** Opening Data records block **

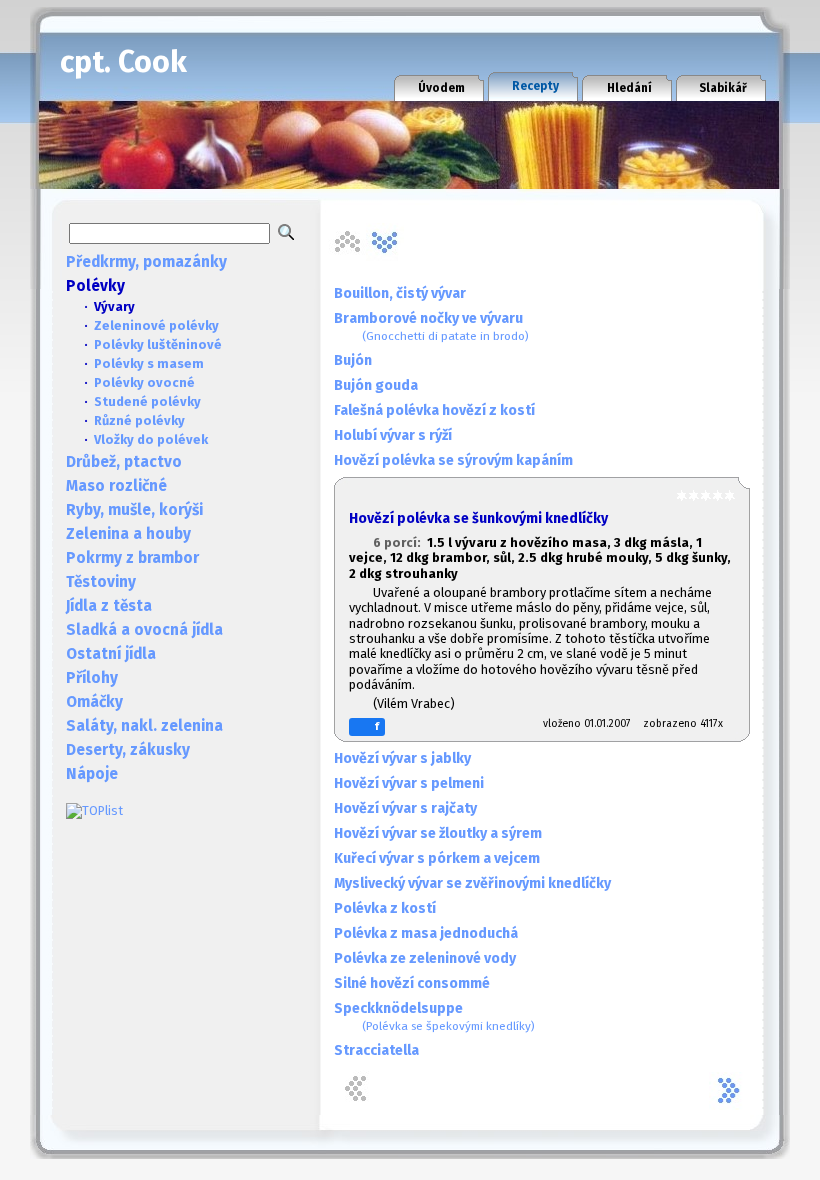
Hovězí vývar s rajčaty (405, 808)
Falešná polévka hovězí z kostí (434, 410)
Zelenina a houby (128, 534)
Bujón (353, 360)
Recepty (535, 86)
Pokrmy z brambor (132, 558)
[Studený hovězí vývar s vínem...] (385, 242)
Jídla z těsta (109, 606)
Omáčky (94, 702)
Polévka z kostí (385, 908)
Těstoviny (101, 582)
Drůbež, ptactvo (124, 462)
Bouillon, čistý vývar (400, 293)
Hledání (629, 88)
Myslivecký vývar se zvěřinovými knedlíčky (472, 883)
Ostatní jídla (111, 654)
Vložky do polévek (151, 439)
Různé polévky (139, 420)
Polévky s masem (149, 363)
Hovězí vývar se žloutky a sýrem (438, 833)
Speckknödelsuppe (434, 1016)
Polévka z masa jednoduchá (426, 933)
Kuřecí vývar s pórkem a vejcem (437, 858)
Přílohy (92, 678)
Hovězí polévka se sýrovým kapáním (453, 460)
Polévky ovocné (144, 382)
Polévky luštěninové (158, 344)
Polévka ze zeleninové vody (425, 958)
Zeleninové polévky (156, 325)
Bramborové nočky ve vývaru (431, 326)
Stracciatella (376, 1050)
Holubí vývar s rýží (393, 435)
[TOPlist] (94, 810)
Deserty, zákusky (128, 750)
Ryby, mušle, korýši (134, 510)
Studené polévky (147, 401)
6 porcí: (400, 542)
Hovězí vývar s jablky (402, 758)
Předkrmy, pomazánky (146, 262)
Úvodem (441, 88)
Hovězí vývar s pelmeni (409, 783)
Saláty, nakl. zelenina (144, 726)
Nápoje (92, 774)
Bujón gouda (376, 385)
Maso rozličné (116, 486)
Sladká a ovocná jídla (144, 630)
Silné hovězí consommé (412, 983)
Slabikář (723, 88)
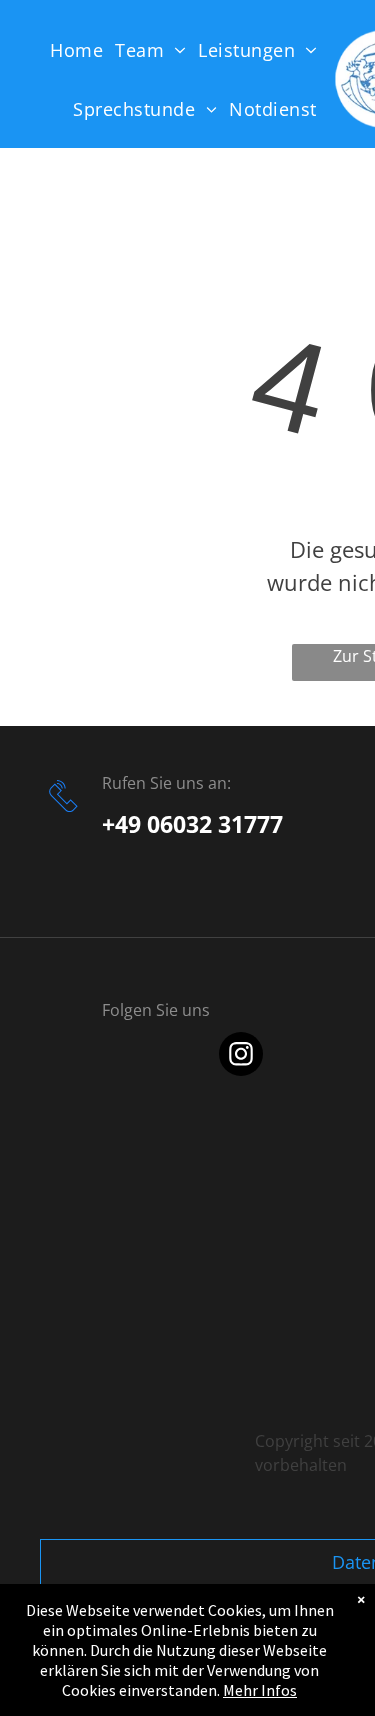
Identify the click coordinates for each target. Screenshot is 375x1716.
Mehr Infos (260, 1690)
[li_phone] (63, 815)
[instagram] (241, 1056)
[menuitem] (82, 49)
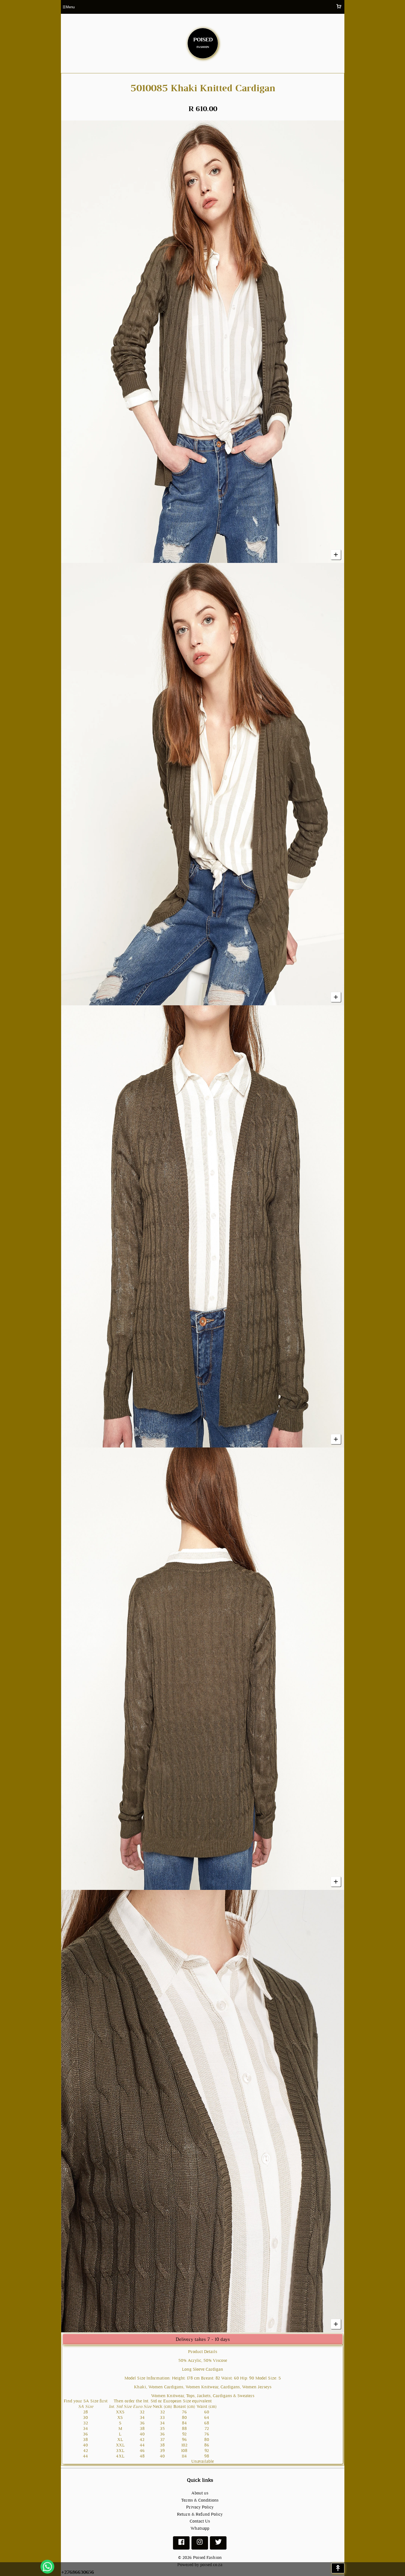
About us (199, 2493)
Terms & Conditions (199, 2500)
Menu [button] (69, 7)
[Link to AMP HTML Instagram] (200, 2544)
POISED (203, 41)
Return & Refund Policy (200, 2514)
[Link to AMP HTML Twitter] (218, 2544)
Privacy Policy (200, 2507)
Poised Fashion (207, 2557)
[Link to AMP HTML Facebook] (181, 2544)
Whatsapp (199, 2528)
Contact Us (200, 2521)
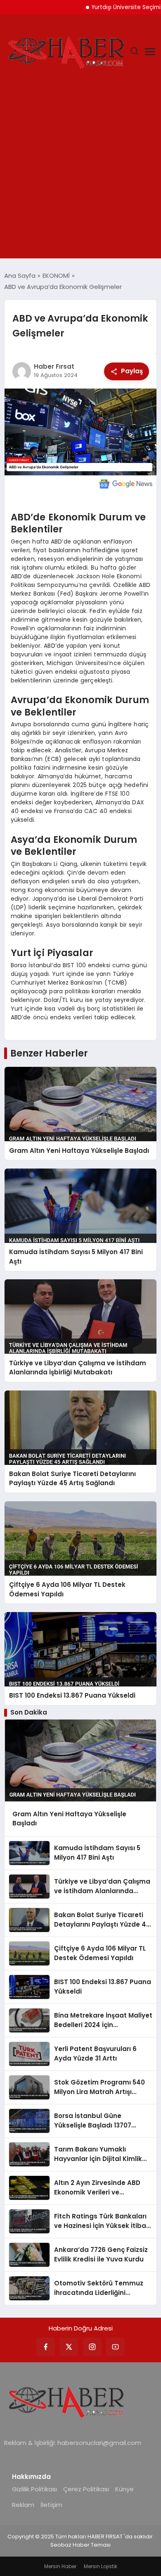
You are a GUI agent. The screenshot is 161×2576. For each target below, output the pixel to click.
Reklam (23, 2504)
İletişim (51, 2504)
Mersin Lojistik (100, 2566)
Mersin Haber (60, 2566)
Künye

** Closing Data records block **

> **Exercise requirements**: What is needed is an exact repeat of the lines from the one containing "Stracciatella (376, 1050)" through the last line of the records above, both included, with pictures left out.

> **Answer section**:
Stracciatella (376, 1050)
Holubí vývar s rýží (393, 435)
[TOPlist] (94, 810)
Deserty, zákusky (128, 750)
Ryby, mušle, korýši (134, 510)
Studené polévky (147, 401)
6 porcí: (400, 542)
Hovězí vývar s jablky (402, 758)
Předkrmy, pomazánky (146, 262)
Úvodem (441, 88)
Hovězí vývar s pelmeni (409, 783)
Saláty, nakl. zelenina (144, 726)
Nápoje (92, 774)
Bujón gouda (376, 385)
Maso rozličné (116, 486)
Sladká a ovocná jídla (144, 630)
Silné hovězí consommé (412, 983)
Slabikář (723, 88)
Identify the click coordinates for each target. Screenshot is 375x1716.
Mehr Infos (260, 1690)
[li_phone] (63, 815)
[instagram] (241, 1056)
[menuitem] (82, 49)
About us (199, 2493)
Terms & Conditions (199, 2500)
Menu [button] (69, 7)
[Link to AMP HTML Instagram] (200, 2544)
POISED (203, 41)
Return & Refund Policy (200, 2514)
[Link to AMP HTML Twitter] (218, 2544)
Privacy Policy (200, 2507)
Poised Fashion (207, 2557)
[Link to AMP HTML Facebook] (181, 2544)
Whatsapp (199, 2528)
Contact Us (200, 2521)
You are a GUI agent. The screenshot is 161×2576. For each target below, output the pixel to click.
Reklam (23, 2504)
İletişim (51, 2504)
Mersin Lojistik (100, 2566)
Mersin Haber (60, 2566)
Künye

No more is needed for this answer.